Haven't posted anything in AGES omg.... So what's been happening lately? Past 2 weekends were spent volunteering for the National Schools..... NSSCC. It was so awesome, i made tons of new friends and i ate basketfuls of durians. Oh well,when in rome do like the romans do. It so happened i was in durian land. :-D. Yay!

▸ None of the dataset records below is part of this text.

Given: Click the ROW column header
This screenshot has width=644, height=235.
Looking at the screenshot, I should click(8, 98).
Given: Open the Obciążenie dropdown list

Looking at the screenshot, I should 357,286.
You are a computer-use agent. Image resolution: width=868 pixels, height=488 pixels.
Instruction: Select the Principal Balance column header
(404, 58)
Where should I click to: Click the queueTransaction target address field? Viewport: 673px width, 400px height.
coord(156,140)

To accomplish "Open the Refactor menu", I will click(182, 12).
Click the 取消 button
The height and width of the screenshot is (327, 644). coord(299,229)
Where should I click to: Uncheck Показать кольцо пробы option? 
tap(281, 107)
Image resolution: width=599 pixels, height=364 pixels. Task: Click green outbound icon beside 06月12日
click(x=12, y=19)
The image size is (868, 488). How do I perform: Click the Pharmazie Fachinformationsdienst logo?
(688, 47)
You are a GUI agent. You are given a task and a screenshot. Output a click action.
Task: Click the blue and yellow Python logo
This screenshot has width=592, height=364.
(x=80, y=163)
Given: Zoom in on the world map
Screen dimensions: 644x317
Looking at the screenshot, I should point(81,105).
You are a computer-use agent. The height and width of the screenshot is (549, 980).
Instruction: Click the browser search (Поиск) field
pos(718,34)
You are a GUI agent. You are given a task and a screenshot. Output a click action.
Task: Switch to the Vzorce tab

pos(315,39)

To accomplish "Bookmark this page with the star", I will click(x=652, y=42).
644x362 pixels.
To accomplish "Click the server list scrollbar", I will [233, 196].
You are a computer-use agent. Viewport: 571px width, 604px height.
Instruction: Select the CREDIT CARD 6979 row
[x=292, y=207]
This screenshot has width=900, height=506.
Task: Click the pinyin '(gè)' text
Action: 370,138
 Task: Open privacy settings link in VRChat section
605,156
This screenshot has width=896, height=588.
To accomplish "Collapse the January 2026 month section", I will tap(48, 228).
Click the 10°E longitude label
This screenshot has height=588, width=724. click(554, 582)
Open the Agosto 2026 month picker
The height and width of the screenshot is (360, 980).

Alrighty, i'm still the same old me no matter how hard i try to change me. Somehow i feel like i'm not me. And there's nothing i can see. Anyway, my arms and back hurt from sunburns attained while tearing down the wall just now. Hope Zaid uploads the video soon.
"
I feel like i'm falling back to where i came from. Up top the sun shines brightly, the flowers bloom beautifully, birds flying freely in the sky. Ecstasy rushes in the streams of blood of the lovers. Shut the door and you'll finally see, the window only holds certain frames. These frames picture what i would like to see. Close up all and you'll actually know how i really feel. No distractions, no confusion. Live like a tom who does nothing but peep. Too scared to show up and talk..."Creep up behind the wallsnothing there but darkness.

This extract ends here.